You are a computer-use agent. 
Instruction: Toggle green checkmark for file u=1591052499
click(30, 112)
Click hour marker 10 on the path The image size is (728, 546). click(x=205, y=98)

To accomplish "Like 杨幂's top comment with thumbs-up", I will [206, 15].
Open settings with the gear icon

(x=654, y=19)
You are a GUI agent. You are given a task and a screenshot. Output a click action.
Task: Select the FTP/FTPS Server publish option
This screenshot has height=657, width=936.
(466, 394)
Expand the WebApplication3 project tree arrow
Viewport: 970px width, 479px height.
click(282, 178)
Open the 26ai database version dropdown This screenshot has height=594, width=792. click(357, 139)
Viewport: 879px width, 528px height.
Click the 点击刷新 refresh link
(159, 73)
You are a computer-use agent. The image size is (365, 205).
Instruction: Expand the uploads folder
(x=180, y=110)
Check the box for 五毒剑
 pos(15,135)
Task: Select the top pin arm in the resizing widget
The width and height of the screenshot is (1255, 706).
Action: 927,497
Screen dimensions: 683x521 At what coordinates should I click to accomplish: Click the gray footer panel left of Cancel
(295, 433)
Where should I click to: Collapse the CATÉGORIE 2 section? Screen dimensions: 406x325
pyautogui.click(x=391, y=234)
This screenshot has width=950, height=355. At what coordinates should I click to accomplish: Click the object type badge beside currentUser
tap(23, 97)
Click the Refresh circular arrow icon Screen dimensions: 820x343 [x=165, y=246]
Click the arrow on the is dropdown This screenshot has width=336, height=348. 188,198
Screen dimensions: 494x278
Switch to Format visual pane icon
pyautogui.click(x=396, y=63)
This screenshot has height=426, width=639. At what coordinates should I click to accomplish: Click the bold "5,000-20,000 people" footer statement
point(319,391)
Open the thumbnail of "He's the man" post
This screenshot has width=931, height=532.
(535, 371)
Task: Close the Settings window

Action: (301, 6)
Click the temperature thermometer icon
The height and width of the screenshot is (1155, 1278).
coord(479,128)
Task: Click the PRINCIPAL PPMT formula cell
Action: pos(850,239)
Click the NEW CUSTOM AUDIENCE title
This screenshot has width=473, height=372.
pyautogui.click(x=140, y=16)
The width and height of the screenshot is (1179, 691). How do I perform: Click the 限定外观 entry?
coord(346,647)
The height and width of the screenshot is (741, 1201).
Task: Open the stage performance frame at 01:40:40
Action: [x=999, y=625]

YOUR OBJECTIVE = Lines in the material above that contain "dropdown": how many are there? Reply with the number only.

RESPONSE TO THE TASK = 2